Every once in a while I do something really, really stupid. Like, say, for instance, delete a whole directory of very important code that I’m working on and my last backup is a couple of weeks old (because of a server move and my failure to re-setup my cron backup). How did this happen? Well, for one, I was coding at about 5:30 a.m. before my caffeine had set in, and, secondly, I was rm -rf’ing with tab-completion. Almost instantly after I pressed Enter I realized what I had done. Tragedy. Or so I thought…

In Linux, you can undelete files if you are using the ext2 file system. A very handy tool called debugfs allows you to list files marked as deleted. I’m using the ext3 file system (ext2’s successor), so I thought the debugfs solution would work. Unfortunately, ext3 actually zeros out the block pointer (the pointer to the file’s data), so reconstructing the file becomes impossible with debugfs.

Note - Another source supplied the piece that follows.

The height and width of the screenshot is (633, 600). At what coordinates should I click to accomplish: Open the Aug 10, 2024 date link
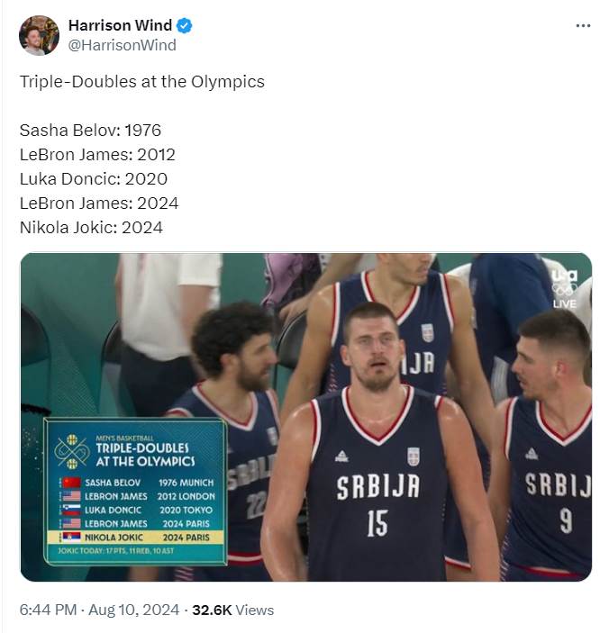tap(133, 610)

So, what to do? I had seen some mailing list posts refering to ‘grepping’ the data from the disk drive. Most everything I lost was code (specifically, Ruby). I attempted to use grep to search my hard disk device (/dev/sda7 in my case), but grep kept erroring out with “memory exhausted” errors. Hrrm.

A rethink of the problem led me to the ’strings’ program, which extracts text from files, stdin, or even a disk device. I dumped all text from the disk partition to a text file like so:


#strings /dev/sda7 > /path/to/big_text_file

Note: It is probably a good idea to put the big text file on a separate partition. Otherwise, you risk writing over some of your deleted files on the partition you are attempting to recover from.

I was now able to open the big_text_file in vim and recover all of my deleted code by searching for particular code snippets. It’s not ideal, but I was able to recover everything. Instead of losing several days worth of work, I only lost a couple of hours.

And, of course, my backup is re-setup.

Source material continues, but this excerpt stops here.